As you can see there is a separate column for the word, letter and how many of that letter they contain and the score of that word. I created this ahead of time with a separate script that simply ran for each word and filled it in for me until it was done.

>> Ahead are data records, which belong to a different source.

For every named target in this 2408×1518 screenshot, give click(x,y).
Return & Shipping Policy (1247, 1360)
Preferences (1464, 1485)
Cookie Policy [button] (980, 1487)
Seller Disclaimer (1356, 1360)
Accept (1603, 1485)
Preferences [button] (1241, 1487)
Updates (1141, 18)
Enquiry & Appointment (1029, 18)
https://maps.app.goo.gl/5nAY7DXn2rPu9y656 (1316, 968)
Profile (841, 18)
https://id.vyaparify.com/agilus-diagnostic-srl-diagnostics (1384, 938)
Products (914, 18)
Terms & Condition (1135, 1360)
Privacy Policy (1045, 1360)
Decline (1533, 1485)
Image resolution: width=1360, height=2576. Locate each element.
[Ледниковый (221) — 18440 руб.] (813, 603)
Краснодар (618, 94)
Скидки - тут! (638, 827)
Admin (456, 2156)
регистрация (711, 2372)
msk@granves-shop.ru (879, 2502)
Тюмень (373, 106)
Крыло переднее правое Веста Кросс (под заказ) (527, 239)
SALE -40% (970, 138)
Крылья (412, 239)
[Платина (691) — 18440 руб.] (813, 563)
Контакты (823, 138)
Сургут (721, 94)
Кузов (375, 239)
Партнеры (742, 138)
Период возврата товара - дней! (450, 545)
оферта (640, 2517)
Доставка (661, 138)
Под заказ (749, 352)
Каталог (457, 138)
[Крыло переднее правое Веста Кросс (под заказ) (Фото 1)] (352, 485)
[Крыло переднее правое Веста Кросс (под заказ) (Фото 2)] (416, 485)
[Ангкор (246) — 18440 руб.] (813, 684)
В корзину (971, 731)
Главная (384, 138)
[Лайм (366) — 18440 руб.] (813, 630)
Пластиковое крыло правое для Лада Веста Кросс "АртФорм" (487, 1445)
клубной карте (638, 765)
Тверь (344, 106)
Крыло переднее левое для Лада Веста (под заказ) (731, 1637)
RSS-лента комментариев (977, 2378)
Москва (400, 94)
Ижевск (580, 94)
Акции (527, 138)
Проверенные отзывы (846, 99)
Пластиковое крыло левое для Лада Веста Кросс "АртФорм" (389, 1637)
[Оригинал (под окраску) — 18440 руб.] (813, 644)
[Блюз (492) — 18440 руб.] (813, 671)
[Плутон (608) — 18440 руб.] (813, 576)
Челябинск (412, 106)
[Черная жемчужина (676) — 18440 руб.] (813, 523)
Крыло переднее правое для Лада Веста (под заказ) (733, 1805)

Here is the script I wrote to calculate how many letters were in each word as well as the score and updated each record. You have to start with a table that just has the words in it before you can run this script. Once you run it then you are done and do not have to run it again unless you add new words.

<?
include('/includes/connect.php');
$sql = "SELECT * FROM SOWPODS WHERE word LIKE 'z%' ORDER BY word ASC";
$result = mysql_query($sql);
while($row = mysql_fetch_array($result)) {
$string = $row['word'];
$rowwordid = $row['ID'];
echo $thisword = strtoupper($row['word']);
echo " - ";
for ($ii = 0; $ii < strlen($string); ++$ii) {
    $thisletter = strtolower($string{$ii});
    if ($thisletter == 'a') {
        $a = $a+1;
    } elseif ($thisletter == 'b') {
        $b = $b+1;
    } elseif ($thisletter == 'c') {
        $c = $c+1;
    } elseif ($thisletter == 'd') {
        $d = $d+1;
    } elseif ($thisletter == 'e') {
        $e = $e+1;
    } elseif ($thisletter == 'f') {
        $f = $f+1;
    } elseif ($thisletter == 'g') {
        $g = $g+1;
    } elseif ($thisletter == 'h') {
        $h = $h+1;
    } elseif ($thisletter == 'i') {
        $i = $i+1;
    } elseif ($thisletter == 'j') {
        $j = $j+1;
    } elseif ($thisletter == 'k') {
        $k = $k+1;
    } elseif ($thisletter == 'l') {
        $l = $l+1;
    } elseif ($thisletter == 'm') {
        $m = $m+1;
    } elseif ($thisletter == 'n') {
        $n = $n+1;
    } elseif ($thisletter == 'o') {
        $o = $o+1;
    } elseif ($thisletter == 'p') {
        $p = $p+1;
    } elseif ($thisletter == 'q') {
        $q = $q+1;
    } elseif ($thisletter == 'r') {
        $r = $r+1;
    } elseif ($thisletter == 's') {
        $s = $s+1;
    } elseif ($thisletter == 't') {
        $t = $t+1;
    } elseif ($thisletter == 'u') {
        $u = $u+1;
    } elseif ($thisletter == 'v') {
        $v = $v+1;
    } elseif ($thisletter == 'w') {
        $w = $w+1;
    } elseif ($thisletter == 'x') {
        $x = $x+1;
    } elseif ($thisletter == 'y') {
        $y = $y+1;
    } elseif ($thisletter == 'z') {
        $z = $z+1;
    }
}
$scorea = $a*1;
$scoreb = $b*4;
$scorec = $c*4;
$scored = $d*2;
$scoree = $e*1;
$scoref = $f*4;
$scoreg = $g*3;
$scoreh = $h*3;
$scorei = $i*1;
$scorej = $j*10;
$scorek = $k*5;
$scorel = $l*2;
$scorem = $m*4;
$scoren = $n*2;
$scoreo = $o*1;
$scorep = $p*4;
$scoreq = $q*10;
$scorer = $r*1;
$scores = $s*1;
$scoret = $t*1;
$scoreu = $u*2;
$scorev = $v*5;
$scorew = $w*4;
$scorex = $x*8;
$scorey = $y*3;
$scorez = $z*10;

$totalscore = $scorea + $scoreb + $scorec + $scored + $scoree + $scoref + $scoreg +     $scoreh + $scorei + $scorej + $scorek + $scorel + $scorem + $scoren + $scoreo + $scorep +      $scoreq + $scorer + $scores + $scoret + $scoreu + $scorev + $scorew + $scorex + $scorey + $scorez;
$SQL_update_count = "UPDATE TWL06 SET a = '$a', b = '$b', c = '$c', d = '$d', e = '$e', f = '$f', g = '$g', h = '$h', i = '$i', j = '$j', k = '$k', l = '$l', m = '$m', n= '$n', o = '$o', p = '$p', q = '$q', r = '$r', s = '$s', t = '$t', u = '$u', v = '$v', w = '$w', x = '$x', y = '$y', z = '$z', score = '$totalscore' WHERE ID = '$rowwordid'";
echo "<br>";
$result_update_count = mysql_query($SQL_update_count);

$a = 0;
$b = 0;
$c = 0;
$d = 0;
$e = 0;
$f = 0;
$g = 0;
$h = 0;
$i = 0;
$j = 0;
$k = 0;
$l = 0;
$m = 0;
$n = 0;
$o = 0;
$p = 0;
$q = 0;
$r = 0;
$s = 0;
$t = 0;
$u = 0;
$v = 0;
$w = 0;
$x = 0;
$y = 0;
$z = 0;
 }
?>

Once that is done then all you have to do is make a script that counts the letters in the columns and matches it with the letters you give it. You are going to have to explode the letters first and find out how many of each letter you have. Then run a sql statement that finds those amounts of letter or less.